3. Maternal Diabetes and Congenital Heart Defects
Diabetes is a major health problem worldwide. Women with pre-existing diabetes (type 1 or 2) have 3-5 times higher risk of developing congenital heart defects in their offspring. We have recently demonstrated that pregestational diabetes induced by streptozotocin (STZ) in mice leads to congenital heart defects including atrial and septal defects, tetralogy of Fallot, transposition of great arteries, double outlet right ventricle and hypoplastic coronary arteries in the offspring, which simulates diabetes-induced congenital heart defects in humans. Notably, treatment with N-acetylcysteine (NAC) in the diabetic mothers inhibits oxidative stress and prevents the development of congenital heart defects in the offspring. Our ongoing research is to investigate how maternal diabetes affects heart health in the offspring and its underlying molecular mechanisms in mice. Our studies may have implications in the treatment of women with maternal diabetes to prevent adverse cardiac outcomes in the offspring.

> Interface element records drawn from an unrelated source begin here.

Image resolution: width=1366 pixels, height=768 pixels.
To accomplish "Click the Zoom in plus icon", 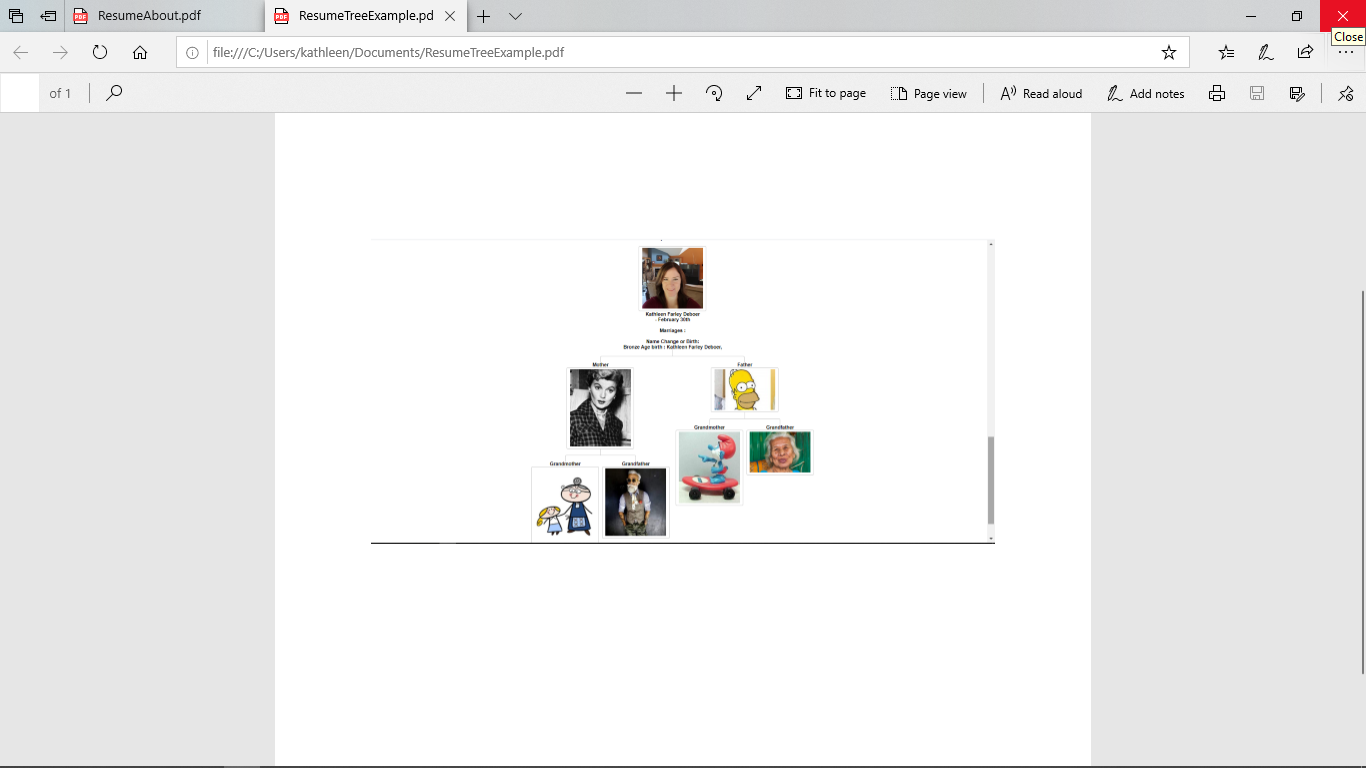I will [674, 93].
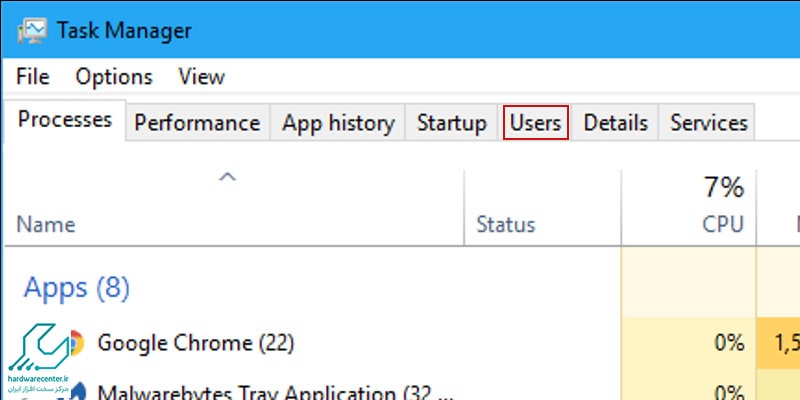
Task: Open the Options menu
Action: pyautogui.click(x=114, y=77)
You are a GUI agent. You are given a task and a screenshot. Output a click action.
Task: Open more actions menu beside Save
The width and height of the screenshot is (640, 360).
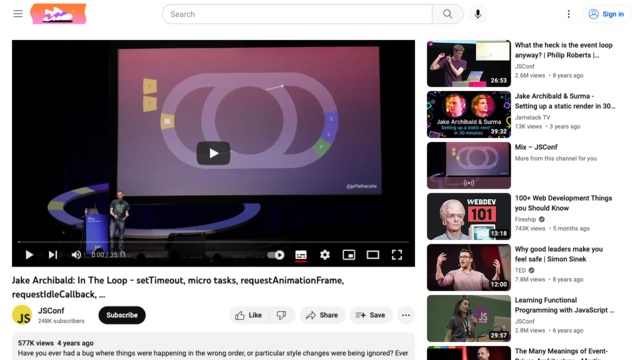click(406, 315)
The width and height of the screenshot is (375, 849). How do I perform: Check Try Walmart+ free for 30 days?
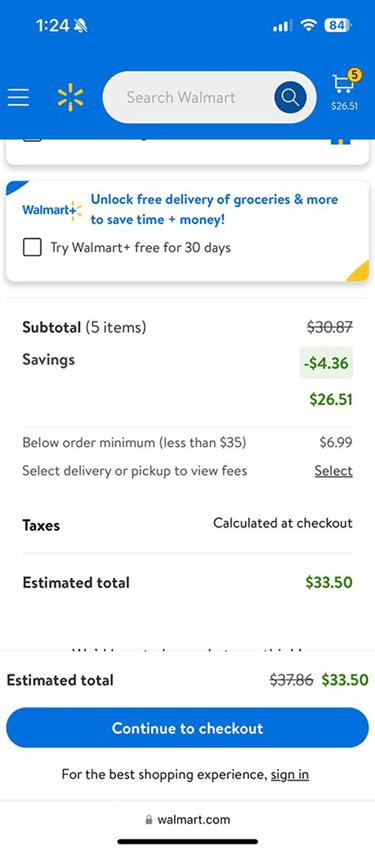coord(32,248)
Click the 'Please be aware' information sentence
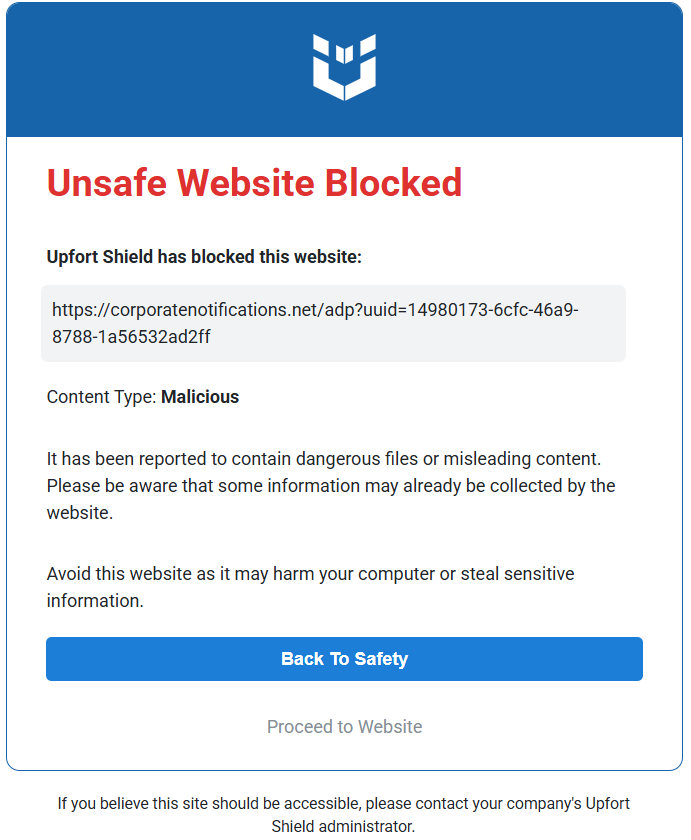Image resolution: width=691 pixels, height=840 pixels. pyautogui.click(x=331, y=499)
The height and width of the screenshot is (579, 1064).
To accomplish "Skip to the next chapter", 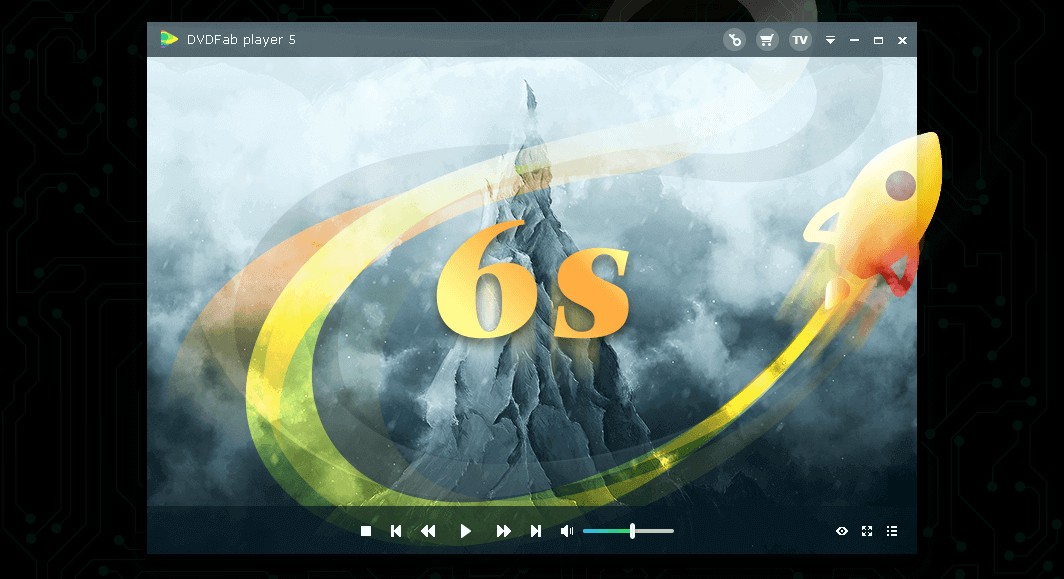I will click(537, 531).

4. Epicardial Activation and Cardiac Repair
The epicardium is an outside layer of epithelial cells that cover the heart. Its major function in the adult is to reduce friction between the heart and pericardial membrane during heart contractions. Notably, during embryonic heart development, the epicardium contributes to the formation of coronary arteries and growth of heart muscle. In the adult heart, the epicardium can be activated after myocardial infarction (MI). We recently demonstrated that cardiac-specific overexpression of stem cell factor (SCF) improves cardiac function and animal survival post-MI. We further showed that cardiac specific SCF overexpression promotes epicardial activation and myocardial arteriogenesis post-MI. Ongoing studies are investigating molecular mechanisms of epicardial activation and strategies to enhance the regenerative potential of the adult epicardium post-MI.
5. Signal Transduction and Cardiac dysfunction in Sepsis
Another area of my research is the signal transduction mechanisms that lead to inflammatory cytokine expression and cardiac dysfunction during sepsis. Our work is focused on tumor necrosis factor-alpha (TNF-α) in the heart as TNF-α is considered a major cytokine that causes cardiac depression during sepsis. We demonstrated that eNOS promotes while nNOS inhibits TNF-α expression in the heart during sepsis. We showed for the first time an important role of Nox2-containing NADPH oxidase in cytokine expression and cardiac dysfunction during sepsis. Genetic deletion of Nox2 or pharmacological inhibition of NADPH oxidase activity decreases myocardial TNF-α expression and improves cardiac function during sepsis. In addition, we demonstrated an important cross-talk between MAPKs in sepsis. Specifically, we showed that JNK1/c-fos inhibits ERK1/2 and p38 MAPK signalling, leading to decreased cardiomyocyte TNF-α expression and improvements in cardiac function during sepsis. These studies have provided novel insights into the pathogenesis of cardiac dysfunction during sepsis. Furthermore, our studies suggest that modulation of different NOS isoforms and inhibition of Nox2-containing NADPH oxidase may serve as potential strategies for the treatment of sepsis.